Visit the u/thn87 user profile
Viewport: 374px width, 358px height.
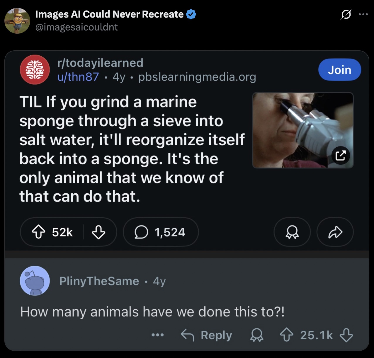78,77
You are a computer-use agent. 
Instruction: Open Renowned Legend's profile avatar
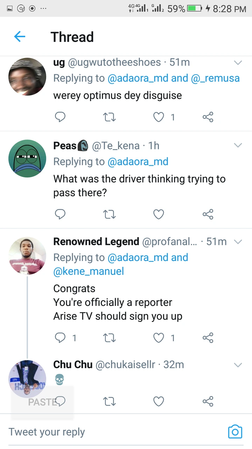(x=27, y=256)
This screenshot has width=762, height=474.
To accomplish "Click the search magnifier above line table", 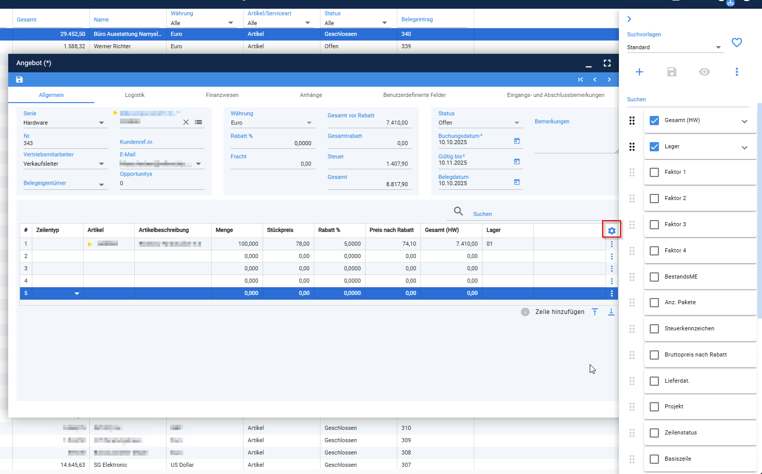I will tap(458, 211).
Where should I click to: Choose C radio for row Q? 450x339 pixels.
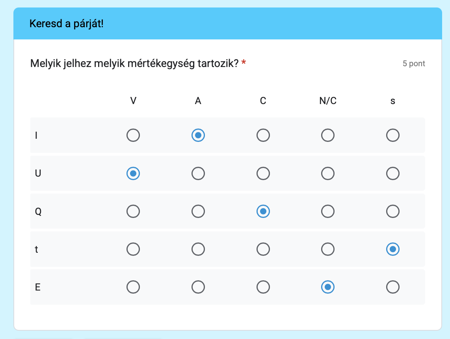pyautogui.click(x=263, y=212)
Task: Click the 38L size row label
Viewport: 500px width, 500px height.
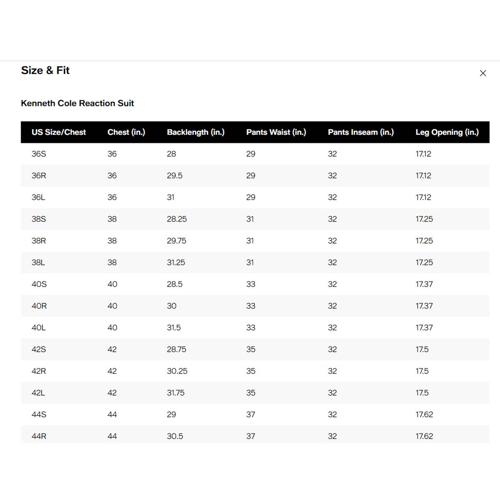Action: 38,263
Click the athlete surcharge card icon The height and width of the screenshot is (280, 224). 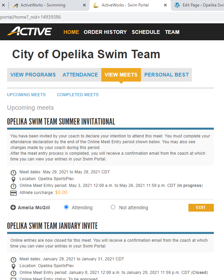pos(14,193)
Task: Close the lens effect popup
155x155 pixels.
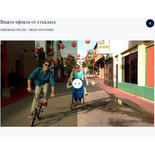Action: (x=150, y=23)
※
> [Your goal] Please give only the number of lines in the listing that hold the word "Task".

> [Written response] 2